*** Opening of INFORMATION SUPPLIED ***
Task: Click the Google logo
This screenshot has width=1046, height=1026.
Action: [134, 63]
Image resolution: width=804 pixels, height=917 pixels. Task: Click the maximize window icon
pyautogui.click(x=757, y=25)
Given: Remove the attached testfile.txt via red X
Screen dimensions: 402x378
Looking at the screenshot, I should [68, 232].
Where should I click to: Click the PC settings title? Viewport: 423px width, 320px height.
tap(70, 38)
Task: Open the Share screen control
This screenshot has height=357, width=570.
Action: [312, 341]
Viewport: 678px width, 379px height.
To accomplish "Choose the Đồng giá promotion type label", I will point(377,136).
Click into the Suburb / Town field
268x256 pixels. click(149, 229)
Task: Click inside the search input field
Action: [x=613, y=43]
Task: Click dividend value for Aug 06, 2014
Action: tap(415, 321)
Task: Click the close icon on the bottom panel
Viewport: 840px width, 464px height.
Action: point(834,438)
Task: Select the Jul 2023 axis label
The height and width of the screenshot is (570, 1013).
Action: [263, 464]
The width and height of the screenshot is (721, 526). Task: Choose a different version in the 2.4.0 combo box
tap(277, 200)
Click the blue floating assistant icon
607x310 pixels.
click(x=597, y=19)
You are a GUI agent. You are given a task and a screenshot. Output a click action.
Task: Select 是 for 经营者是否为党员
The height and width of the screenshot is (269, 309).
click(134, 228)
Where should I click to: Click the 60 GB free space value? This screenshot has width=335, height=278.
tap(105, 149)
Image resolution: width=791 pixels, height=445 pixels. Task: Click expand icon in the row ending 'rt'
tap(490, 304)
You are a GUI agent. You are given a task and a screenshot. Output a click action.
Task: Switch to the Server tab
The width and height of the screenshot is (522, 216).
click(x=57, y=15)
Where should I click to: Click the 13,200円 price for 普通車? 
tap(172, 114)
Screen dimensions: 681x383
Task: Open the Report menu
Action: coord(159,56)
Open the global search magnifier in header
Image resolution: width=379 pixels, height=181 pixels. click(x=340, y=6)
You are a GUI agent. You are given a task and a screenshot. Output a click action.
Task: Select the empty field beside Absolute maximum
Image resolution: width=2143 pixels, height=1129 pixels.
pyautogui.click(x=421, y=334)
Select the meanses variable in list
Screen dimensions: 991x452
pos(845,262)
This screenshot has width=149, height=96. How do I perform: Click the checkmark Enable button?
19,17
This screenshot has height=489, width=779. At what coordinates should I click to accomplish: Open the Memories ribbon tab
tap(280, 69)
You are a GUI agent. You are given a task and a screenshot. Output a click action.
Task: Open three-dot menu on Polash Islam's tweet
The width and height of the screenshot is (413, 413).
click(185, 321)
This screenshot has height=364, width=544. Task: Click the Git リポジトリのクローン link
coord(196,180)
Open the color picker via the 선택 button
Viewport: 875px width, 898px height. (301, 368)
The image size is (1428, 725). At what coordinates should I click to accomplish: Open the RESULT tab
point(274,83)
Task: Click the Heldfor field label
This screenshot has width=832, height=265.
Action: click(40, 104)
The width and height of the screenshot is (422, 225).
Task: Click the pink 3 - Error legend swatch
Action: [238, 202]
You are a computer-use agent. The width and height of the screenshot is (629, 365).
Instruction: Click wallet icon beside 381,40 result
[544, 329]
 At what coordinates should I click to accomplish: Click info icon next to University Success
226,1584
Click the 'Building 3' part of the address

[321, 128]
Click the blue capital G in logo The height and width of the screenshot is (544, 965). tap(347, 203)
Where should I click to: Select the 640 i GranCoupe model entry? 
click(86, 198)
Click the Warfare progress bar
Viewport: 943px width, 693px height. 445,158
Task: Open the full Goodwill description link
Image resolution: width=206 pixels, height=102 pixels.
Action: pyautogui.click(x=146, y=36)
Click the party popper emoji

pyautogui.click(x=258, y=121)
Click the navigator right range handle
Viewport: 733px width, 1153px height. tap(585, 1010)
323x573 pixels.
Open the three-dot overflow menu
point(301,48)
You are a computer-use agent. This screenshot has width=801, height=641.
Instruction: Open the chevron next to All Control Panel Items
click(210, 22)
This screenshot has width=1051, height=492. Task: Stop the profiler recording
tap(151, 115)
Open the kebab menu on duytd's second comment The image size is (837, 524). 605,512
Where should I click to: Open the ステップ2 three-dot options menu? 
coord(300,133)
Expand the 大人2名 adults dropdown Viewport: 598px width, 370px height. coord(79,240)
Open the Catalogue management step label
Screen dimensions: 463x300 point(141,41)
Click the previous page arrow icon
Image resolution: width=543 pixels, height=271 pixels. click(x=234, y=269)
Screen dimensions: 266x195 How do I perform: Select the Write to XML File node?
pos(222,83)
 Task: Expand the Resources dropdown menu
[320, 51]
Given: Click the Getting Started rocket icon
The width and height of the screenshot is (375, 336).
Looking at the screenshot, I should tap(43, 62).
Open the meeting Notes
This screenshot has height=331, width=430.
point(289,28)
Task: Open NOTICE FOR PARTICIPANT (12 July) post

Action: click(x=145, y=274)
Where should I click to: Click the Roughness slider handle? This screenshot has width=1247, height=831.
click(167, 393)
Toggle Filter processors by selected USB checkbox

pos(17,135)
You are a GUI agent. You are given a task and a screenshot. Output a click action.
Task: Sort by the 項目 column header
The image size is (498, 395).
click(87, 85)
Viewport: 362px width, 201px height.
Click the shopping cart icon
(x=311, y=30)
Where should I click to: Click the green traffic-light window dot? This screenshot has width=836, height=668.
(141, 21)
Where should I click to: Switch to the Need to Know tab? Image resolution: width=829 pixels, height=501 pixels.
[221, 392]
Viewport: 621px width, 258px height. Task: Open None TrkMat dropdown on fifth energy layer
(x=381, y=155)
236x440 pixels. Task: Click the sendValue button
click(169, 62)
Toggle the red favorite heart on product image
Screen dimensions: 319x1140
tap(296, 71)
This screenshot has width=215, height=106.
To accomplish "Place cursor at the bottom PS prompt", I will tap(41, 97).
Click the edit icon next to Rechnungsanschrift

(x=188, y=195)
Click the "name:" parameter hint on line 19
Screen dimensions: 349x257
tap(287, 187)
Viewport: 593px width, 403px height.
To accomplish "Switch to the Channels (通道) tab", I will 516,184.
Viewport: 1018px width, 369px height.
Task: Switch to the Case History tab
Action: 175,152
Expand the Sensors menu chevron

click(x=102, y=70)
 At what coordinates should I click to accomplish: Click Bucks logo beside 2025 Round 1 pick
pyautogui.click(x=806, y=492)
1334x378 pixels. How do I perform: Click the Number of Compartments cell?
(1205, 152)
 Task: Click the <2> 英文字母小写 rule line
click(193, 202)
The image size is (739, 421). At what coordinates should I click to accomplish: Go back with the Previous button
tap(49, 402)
*** Close of INFORMATION SUPPLIED ***
Of the entries above, repeat exactly the lines from the line with "Viewport: 678px width, 379px height." through the line with "Task: Select the empty", both of them included.

Viewport: 678px width, 379px height.
To accomplish "Choose the Đồng giá promotion type label", I will point(377,136).
Click into the Suburb / Town field
268x256 pixels. click(149, 229)
Task: Click inside the search input field
Action: [x=613, y=43]
Task: Click dividend value for Aug 06, 2014
Action: tap(415, 321)
Task: Click the close icon on the bottom panel
Viewport: 840px width, 464px height.
Action: point(834,438)
Task: Select the Jul 2023 axis label
The height and width of the screenshot is (570, 1013).
Action: [263, 464]
The width and height of the screenshot is (721, 526). Task: Choose a different version in the 2.4.0 combo box
tap(277, 200)
Click the blue floating assistant icon
607x310 pixels.
click(x=597, y=19)
You are a GUI agent. You are given a task and a screenshot. Output a click action.
Task: Select 是 for 经营者是否为党员
The height and width of the screenshot is (269, 309).
click(134, 228)
Where should I click to: Click the 60 GB free space value? This screenshot has width=335, height=278.
tap(105, 149)
Image resolution: width=791 pixels, height=445 pixels. Task: Click expand icon in the row ending 'rt'
tap(490, 304)
You are a GUI agent. You are given a task and a screenshot. Output a click action.
Task: Switch to the Server tab
The width and height of the screenshot is (522, 216).
click(x=57, y=15)
Where should I click to: Click the 13,200円 price for 普通車? 
tap(172, 114)
Screen dimensions: 681x383
Task: Open the Report menu
Action: coord(159,56)
Open the global search magnifier in header
Image resolution: width=379 pixels, height=181 pixels. click(x=340, y=6)
You are a GUI agent. You are given a task and a screenshot. Output a click action.
Task: Select the empty field beside Absolute maximum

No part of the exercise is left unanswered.